Exercise prompt.
For this exercise, the reply is the listing below, reproduced exactly.

Information.
════════

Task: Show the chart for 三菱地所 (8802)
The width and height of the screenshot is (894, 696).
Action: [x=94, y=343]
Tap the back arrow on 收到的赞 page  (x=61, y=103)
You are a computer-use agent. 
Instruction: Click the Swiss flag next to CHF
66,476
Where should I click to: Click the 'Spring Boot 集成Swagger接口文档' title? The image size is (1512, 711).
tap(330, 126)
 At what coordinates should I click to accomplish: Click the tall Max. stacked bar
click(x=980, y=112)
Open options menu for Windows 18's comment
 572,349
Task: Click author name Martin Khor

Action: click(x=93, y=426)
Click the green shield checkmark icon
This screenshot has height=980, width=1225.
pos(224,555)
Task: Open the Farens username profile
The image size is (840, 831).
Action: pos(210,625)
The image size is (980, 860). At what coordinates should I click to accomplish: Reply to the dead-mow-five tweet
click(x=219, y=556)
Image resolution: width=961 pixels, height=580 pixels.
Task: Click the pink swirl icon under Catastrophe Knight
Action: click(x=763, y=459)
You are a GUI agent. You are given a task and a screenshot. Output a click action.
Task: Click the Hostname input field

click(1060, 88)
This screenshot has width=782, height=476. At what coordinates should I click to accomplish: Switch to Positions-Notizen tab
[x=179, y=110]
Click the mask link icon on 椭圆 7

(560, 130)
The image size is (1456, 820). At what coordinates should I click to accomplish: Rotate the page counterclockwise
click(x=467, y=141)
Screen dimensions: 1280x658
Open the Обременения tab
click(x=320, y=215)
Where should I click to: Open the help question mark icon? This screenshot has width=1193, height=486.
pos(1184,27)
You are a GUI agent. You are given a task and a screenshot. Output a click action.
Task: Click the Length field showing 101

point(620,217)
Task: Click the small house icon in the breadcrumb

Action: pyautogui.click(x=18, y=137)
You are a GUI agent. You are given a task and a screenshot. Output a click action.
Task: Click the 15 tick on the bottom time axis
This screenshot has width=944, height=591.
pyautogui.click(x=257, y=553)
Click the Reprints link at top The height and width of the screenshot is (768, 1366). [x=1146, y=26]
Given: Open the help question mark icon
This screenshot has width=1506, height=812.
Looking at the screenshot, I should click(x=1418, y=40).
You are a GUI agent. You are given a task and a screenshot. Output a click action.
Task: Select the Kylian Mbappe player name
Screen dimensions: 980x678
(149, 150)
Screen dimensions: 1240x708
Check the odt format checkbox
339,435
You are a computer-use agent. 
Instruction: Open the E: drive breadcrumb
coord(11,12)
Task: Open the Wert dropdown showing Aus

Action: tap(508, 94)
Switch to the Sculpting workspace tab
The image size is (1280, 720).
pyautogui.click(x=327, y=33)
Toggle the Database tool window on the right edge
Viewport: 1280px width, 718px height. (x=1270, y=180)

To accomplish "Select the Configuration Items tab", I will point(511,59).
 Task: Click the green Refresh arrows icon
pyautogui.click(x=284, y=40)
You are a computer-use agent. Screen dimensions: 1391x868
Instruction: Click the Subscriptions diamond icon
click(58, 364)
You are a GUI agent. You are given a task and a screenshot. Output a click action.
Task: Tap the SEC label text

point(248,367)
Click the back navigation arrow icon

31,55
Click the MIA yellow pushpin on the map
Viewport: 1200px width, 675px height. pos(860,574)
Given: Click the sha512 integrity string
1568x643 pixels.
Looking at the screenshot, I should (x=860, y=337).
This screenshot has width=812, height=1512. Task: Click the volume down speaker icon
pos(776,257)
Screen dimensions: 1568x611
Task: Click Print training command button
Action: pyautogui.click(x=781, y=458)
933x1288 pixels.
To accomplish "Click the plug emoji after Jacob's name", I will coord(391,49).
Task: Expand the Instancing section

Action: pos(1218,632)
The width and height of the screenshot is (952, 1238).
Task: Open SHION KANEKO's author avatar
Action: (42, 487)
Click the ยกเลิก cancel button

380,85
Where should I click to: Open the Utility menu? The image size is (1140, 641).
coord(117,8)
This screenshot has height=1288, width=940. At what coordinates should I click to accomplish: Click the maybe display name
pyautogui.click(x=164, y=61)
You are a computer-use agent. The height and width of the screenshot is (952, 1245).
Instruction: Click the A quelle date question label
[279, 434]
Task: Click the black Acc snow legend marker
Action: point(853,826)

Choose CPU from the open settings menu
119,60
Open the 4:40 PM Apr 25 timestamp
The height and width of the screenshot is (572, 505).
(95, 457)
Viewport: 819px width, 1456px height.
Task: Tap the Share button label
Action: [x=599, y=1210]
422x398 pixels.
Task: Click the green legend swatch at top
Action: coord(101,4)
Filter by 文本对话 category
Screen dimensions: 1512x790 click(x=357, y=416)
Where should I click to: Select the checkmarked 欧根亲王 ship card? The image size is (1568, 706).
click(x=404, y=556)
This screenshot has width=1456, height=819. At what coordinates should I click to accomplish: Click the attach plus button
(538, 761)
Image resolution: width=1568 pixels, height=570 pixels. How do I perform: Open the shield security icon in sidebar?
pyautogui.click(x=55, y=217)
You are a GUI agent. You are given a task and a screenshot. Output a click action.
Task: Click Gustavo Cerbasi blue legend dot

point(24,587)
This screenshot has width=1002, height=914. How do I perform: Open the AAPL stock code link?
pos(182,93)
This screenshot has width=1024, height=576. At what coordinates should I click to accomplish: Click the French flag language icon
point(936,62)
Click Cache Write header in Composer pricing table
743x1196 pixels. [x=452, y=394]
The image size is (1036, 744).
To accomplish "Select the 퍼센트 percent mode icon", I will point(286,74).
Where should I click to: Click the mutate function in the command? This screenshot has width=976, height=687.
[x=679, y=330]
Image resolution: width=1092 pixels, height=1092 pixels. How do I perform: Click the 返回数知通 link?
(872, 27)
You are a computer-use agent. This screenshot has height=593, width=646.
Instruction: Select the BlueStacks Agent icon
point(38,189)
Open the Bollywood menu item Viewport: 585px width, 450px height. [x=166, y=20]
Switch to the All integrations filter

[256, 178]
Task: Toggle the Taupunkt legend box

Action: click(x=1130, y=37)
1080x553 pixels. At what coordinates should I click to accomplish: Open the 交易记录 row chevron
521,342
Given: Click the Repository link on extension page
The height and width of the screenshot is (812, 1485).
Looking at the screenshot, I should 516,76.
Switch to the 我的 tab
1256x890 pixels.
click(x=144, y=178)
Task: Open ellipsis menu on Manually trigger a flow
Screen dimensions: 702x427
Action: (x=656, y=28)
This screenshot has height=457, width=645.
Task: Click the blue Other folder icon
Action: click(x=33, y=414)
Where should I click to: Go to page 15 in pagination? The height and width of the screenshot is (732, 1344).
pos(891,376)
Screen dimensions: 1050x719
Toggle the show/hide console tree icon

════════

Completed exercise.
Task: Show the chart for 三菱地所 (8802)
The width and height of the screenshot is (894, 696).
Action: [x=94, y=343]
Tap the back arrow on 收到的赞 page  (x=61, y=103)
You are a computer-use agent. 
Instruction: Click the Swiss flag next to CHF
66,476
Where should I click to: Click the 'Spring Boot 集成Swagger接口文档' title? The image size is (1512, 711).
tap(330, 126)
 At what coordinates should I click to accomplish: Click the tall Max. stacked bar
click(x=980, y=112)
Open options menu for Windows 18's comment
 572,349
Task: Click author name Martin Khor

Action: click(x=93, y=426)
Click the green shield checkmark icon
This screenshot has height=980, width=1225.
pos(224,555)
Task: Open the Farens username profile
The image size is (840, 831).
Action: pos(210,625)
The image size is (980, 860). At what coordinates should I click to accomplish: Reply to the dead-mow-five tweet
click(x=219, y=556)
Image resolution: width=961 pixels, height=580 pixels.
Task: Click the pink swirl icon under Catastrophe Knight
Action: click(x=763, y=459)
You are a GUI agent. You are given a task and a screenshot. Output a click action.
Task: Click the Hostname input field

click(1060, 88)
This screenshot has width=782, height=476. At what coordinates should I click to accomplish: Switch to Positions-Notizen tab
[x=179, y=110]
Click the mask link icon on 椭圆 7

(560, 130)
The image size is (1456, 820). At what coordinates should I click to accomplish: Rotate the page counterclockwise
click(x=467, y=141)
Screen dimensions: 1280x658
Open the Обременения tab
click(x=320, y=215)
Where should I click to: Open the help question mark icon? This screenshot has width=1193, height=486.
pos(1184,27)
You are a GUI agent. You are given a task and a screenshot. Output a click action.
Task: Click the Length field showing 101

point(620,217)
Task: Click the small house icon in the breadcrumb

Action: pyautogui.click(x=18, y=137)
You are a GUI agent. You are given a task and a screenshot. Output a click action.
Task: Click the 15 tick on the bottom time axis
This screenshot has width=944, height=591.
pyautogui.click(x=257, y=553)
Click the Reprints link at top The height and width of the screenshot is (768, 1366). [x=1146, y=26]
Given: Open the help question mark icon
This screenshot has width=1506, height=812.
Looking at the screenshot, I should click(x=1418, y=40).
You are a GUI agent. You are given a task and a screenshot. Output a click action.
Task: Select the Kylian Mbappe player name
Screen dimensions: 980x678
(149, 150)
Screen dimensions: 1240x708
Check the odt format checkbox
339,435
You are a computer-use agent. 
Instruction: Open the E: drive breadcrumb
coord(11,12)
Task: Open the Wert dropdown showing Aus

Action: tap(508, 94)
Switch to the Sculpting workspace tab
The image size is (1280, 720).
pyautogui.click(x=327, y=33)
Toggle the Database tool window on the right edge
Viewport: 1280px width, 718px height. (x=1270, y=180)

To accomplish "Select the Configuration Items tab", I will point(511,59).
 Task: Click the green Refresh arrows icon
pyautogui.click(x=284, y=40)
You are a computer-use agent. Screen dimensions: 1391x868
Instruction: Click the Subscriptions diamond icon
click(58, 364)
You are a GUI agent. You are given a task and a screenshot. Output a click action.
Task: Tap the SEC label text

point(248,367)
Click the back navigation arrow icon

31,55
Click the MIA yellow pushpin on the map
Viewport: 1200px width, 675px height. pos(860,574)
Given: Click the sha512 integrity string
1568x643 pixels.
Looking at the screenshot, I should (x=860, y=337).
This screenshot has width=812, height=1512. Task: Click the volume down speaker icon
pos(776,257)
Screen dimensions: 1568x611
Task: Click Print training command button
Action: pyautogui.click(x=781, y=458)
933x1288 pixels.
To accomplish "Click the plug emoji after Jacob's name", I will coord(391,49).
Task: Expand the Instancing section

Action: pos(1218,632)
The width and height of the screenshot is (952, 1238).
Task: Open SHION KANEKO's author avatar
Action: (42, 487)
Click the ยกเลิก cancel button

380,85
Where should I click to: Open the Utility menu? The image size is (1140, 641).
coord(117,8)
This screenshot has height=1288, width=940. At what coordinates should I click to accomplish: Click the maybe display name
pyautogui.click(x=164, y=61)
You are a computer-use agent. The height and width of the screenshot is (952, 1245).
Instruction: Click the A quelle date question label
[279, 434]
Task: Click the black Acc snow legend marker
Action: point(853,826)

Choose CPU from the open settings menu
119,60
Open the 4:40 PM Apr 25 timestamp
The height and width of the screenshot is (572, 505).
(95, 457)
Viewport: 819px width, 1456px height.
Task: Tap the Share button label
Action: [x=599, y=1210]
422x398 pixels.
Task: Click the green legend swatch at top
Action: coord(101,4)
Filter by 文本对话 category
Screen dimensions: 1512x790 click(x=357, y=416)
Where should I click to: Select the checkmarked 欧根亲王 ship card? The image size is (1568, 706).
click(x=404, y=556)
This screenshot has width=1456, height=819. At what coordinates should I click to accomplish: Click the attach plus button
(538, 761)
Image resolution: width=1568 pixels, height=570 pixels. How do I perform: Open the shield security icon in sidebar?
pyautogui.click(x=55, y=217)
You are a GUI agent. You are given a task and a screenshot. Output a click action.
Task: Click Gustavo Cerbasi blue legend dot

point(24,587)
This screenshot has width=1002, height=914. How do I perform: Open the AAPL stock code link?
pos(182,93)
This screenshot has width=1024, height=576. At what coordinates should I click to accomplish: Click the French flag language icon
point(936,62)
Click Cache Write header in Composer pricing table
743x1196 pixels. [x=452, y=394]
The image size is (1036, 744).
To accomplish "Select the 퍼센트 percent mode icon", I will point(286,74).
Where should I click to: Click the mutate function in the command? This screenshot has width=976, height=687.
[x=679, y=330]
Image resolution: width=1092 pixels, height=1092 pixels. How do I perform: Click the 返回数知通 link?
(872, 27)
You are a computer-use agent. This screenshot has height=593, width=646.
Instruction: Select the BlueStacks Agent icon
point(38,189)
Open the Bollywood menu item Viewport: 585px width, 450px height. [x=166, y=20]
Switch to the All integrations filter

[256, 178]
Task: Toggle the Taupunkt legend box

Action: click(x=1130, y=37)
1080x553 pixels. At what coordinates should I click to accomplish: Open the 交易记录 row chevron
521,342
Given: Click the Repository link on extension page
The height and width of the screenshot is (812, 1485).
Looking at the screenshot, I should 516,76.
Switch to the 我的 tab
1256x890 pixels.
click(x=144, y=178)
Task: Open ellipsis menu on Manually trigger a flow
Screen dimensions: 702x427
Action: (x=656, y=28)
This screenshot has height=457, width=645.
Task: Click the blue Other folder icon
Action: click(x=33, y=414)
Where should I click to: Go to page 15 in pagination? The height and width of the screenshot is (732, 1344).
pos(891,376)
Screen dimensions: 1050x719
Toggle the show/hide console tree icon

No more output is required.